Imagens feitas pelo Lunar Reconnaissance Orbiter revelam a marca deixada na Lua pelo foguete Falcon 9 que caiu no dia 5 de agosto. A cratera tem cerca de 18 metros de largura e menos de 3 metros de profundidade, segundo a agência espacial americana.
A NASA divulgou as primeiras imagens detalhadas da cratera formada na Lua após a queda de um estágio superior do foguete Falcon 9, da SpaceX. O equipamento atingiu a superfície lunar em 5 de agosto, depois de ficar no espaço desde uma missão feita no início de 2025.
- A queda não foi programada nem pela NASA nem pela SpaceX.
- A cratera tem cerca de 18 metros de largura e menos de 3 metros de profundidade.
- O impacto aconteceu perto das crateras Einstein e Bell.
- Os cientistas vão usar os dados para estudar como crateras se formam.
- O foguete viajava a cerca de 8,7 mil km/h, segundo informações anteriores.
Os registros foram feitos pelo Lunar Reconnaissance Orbiter (LRO) entre os dias 11 e 12 de agosto. Para fotografar o local, os engenheiros tiveram que inclinar a sonda durante suas passagens a cerca de 100 quilômetros de altitude.
A operação exigiu precisão porque o LRO se move rapidamente sobre a Lua. Segundo a NASA, uma diferença de apenas dez segundos no momento de tirar a foto seria suficiente para deslocar o alvo cerca de 16 quilômetros do centro da imagem.
A análise das imagens mostrou que a nova cratera tem aproximadamente 18 metros de largura. Pela sombra projetada em seu interior, os cientistas calcularam que a profundidade é menor que três metros. As fotos também mostram material jogado para fora durante a colisão, incluindo pedras e poeira de diferentes camadas do solo lunar.
Missão do foguete
O equipamento que atingiu a Lua fazia parte de um Falcon 9 lançado pela SpaceX em 15 de janeiro de 2025. A missão colocou no espaço o módulo lunar Blue Ghost 1, da Firefly Aerospace, dentro do programa CLPS, que é uma iniciativa da NASA para contratar empresas privadas no transporte de equipamentos científicos até a Lua.

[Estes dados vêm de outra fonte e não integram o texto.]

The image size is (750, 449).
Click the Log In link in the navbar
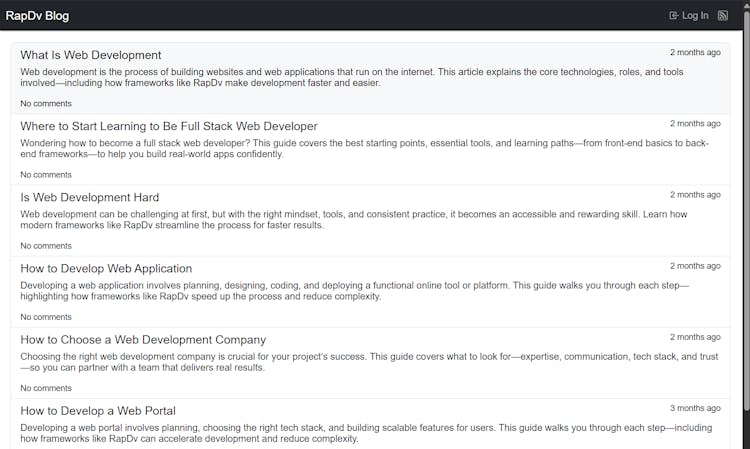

Depois de cumprir sua função, o estágio superior ficou em uma rota distante da Terra. Com o tempo, a combinação de forças gravitacionais e da atividade solar mudou sua órbita até colocá-lo em rota de colisão com a Lua.
O impacto não foi planejado nem pela NASA nem pela SpaceX. Mesmo assim, a agência já acompanhava a trajetória e tinha calculado que o objeto atingiria a superfície lunar perto das crateras Einstein e Bell. A colisão não representou risco para a Terra.
Oportunidade para cientistas
Apesar de ter sido acidental, o caso oferece aos pesquisadores uma chance de estudar com mais detalhe como crateras são criadas. Como os cientistas conhecem as características do objeto que caiu, podem comparar essas informações com o tamanho e o formato da marca deixada na Lua.
Esses dados ajudam a melhorar os modelos usados para entender impactos de meteoritos, asteroides e outros corpos. A ausência de atmosfera também faz da Lua um lugar muito útil para esse tipo de estudo, pois os objetos que se aproximam não são freados como acontece na Terra e podem atingir o solo em alta velocidade.
A NASA lembra ainda que fazer equipamentos terminarem suas operações com impactos controlados na superfície lunar é uma prática aceita em certos casos. No caso do Falcon 9, porém, a queda aconteceu sem planejamento.